[Problem requirements]:
Search the listing for the word "computer" and copy every line where it turns up.

[Record set]:
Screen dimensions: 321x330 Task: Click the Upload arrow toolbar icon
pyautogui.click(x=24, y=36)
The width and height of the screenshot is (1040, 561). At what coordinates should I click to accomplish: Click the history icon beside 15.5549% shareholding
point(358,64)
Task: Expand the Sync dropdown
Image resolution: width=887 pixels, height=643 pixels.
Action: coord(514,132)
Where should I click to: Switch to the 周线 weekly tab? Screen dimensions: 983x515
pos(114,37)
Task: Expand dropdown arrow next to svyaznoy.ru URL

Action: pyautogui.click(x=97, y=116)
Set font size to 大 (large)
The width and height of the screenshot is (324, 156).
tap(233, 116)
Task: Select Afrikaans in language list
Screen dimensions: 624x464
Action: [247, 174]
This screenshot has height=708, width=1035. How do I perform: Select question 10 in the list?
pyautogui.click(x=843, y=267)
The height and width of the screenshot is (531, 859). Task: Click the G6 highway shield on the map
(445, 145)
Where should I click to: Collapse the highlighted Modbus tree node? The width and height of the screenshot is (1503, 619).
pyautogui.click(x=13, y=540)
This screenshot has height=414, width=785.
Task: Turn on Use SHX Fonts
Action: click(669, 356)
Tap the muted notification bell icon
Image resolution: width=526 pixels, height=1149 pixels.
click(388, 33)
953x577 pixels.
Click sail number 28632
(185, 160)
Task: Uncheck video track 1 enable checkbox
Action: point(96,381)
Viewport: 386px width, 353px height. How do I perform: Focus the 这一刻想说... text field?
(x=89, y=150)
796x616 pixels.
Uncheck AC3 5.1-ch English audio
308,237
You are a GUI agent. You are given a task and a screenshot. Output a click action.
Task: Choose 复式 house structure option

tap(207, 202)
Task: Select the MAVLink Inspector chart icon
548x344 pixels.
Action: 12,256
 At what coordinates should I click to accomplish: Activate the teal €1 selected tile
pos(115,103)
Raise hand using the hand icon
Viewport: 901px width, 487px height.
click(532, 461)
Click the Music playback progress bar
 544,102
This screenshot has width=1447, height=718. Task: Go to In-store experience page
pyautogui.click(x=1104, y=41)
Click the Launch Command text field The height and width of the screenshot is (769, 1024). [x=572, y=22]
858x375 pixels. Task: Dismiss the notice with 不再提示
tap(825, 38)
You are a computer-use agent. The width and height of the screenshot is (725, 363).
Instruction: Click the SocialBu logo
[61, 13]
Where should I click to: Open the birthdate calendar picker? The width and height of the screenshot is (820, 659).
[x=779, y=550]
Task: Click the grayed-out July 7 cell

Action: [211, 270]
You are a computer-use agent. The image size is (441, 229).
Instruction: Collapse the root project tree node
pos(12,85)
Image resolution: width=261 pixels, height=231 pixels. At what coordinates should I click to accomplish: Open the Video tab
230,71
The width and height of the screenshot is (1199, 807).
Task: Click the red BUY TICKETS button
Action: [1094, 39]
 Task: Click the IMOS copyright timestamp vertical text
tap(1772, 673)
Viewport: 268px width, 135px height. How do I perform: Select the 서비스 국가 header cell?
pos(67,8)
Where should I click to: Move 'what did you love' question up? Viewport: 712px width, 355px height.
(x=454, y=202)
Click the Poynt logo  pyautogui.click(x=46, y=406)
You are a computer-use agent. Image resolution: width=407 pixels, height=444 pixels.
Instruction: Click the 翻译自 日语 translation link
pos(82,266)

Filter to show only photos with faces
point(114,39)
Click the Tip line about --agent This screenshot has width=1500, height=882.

[Completed exercise]:
You are a computer-use agent. The width and height of the screenshot is (725, 363).
You are a computer-use agent. The image size is (441, 229).
You are a computer-use agent. Image resolution: width=407 pixels, height=444 pixels.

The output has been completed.